Less than two months from that time Elizabeth was living in the home of her Uncle Bertrand, in New York. He had come to Normandy for her himself, and taken her back with him across the Atlantic. She was richer than ever now, as a great deal of her Aunt Clotilde's money had been left to her, and Uncle Bertrand was her guardian. He was a handsome, elegant, clever man, who, having lived long in America and being fond of American life, did not appear very much like a Frenchman--at least he did not appear so to Elizabeth, who had only seen the _curé_ and the doctor of the village. Secretly he was very much embarrassed at the prospect of taking care of a little girl, but family pride, and the fact that such a very little girl, who was also such a very great heiress, must be taken care of sustained him. But when he first saw Elizabeth he could not restrain an exclamation of consternation.

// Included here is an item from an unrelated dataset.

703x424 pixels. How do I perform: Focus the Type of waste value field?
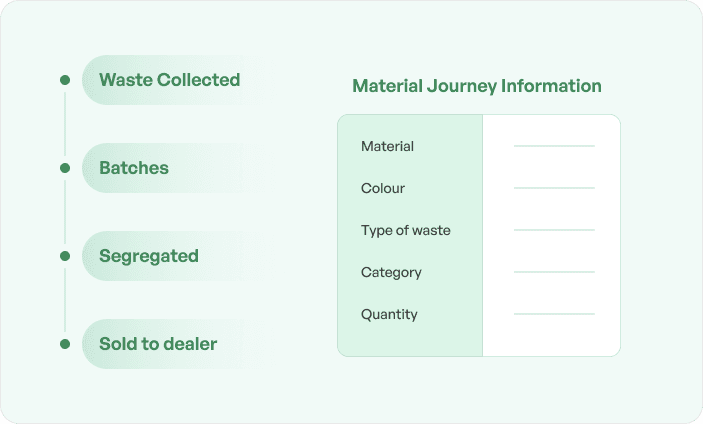coord(554,230)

[Illustration: It was Aunt Clotilde, who had sunk forward while kneeling at prayer.]
She entered the room, when she was sent for, clad in a strange little nun-like robe of black serge, made as like her-dead aunt's as possible. At her small waist were the rosary and crucifix, and in her hand she held a missal she had forgotten in her agitation to lay down--
"But, my dear child," exclaimed Uncle Bertrand, staring at her aghast.
He managed to recover himself very quickly, and was, in his way, very kind to her; but the first thing he did was to send to Paris for a fashionable maid and fashionable mourning.
"Because, as you will see," he remarked to Alice, "we cannot travel as we are. It is a costume for a convent or the stage."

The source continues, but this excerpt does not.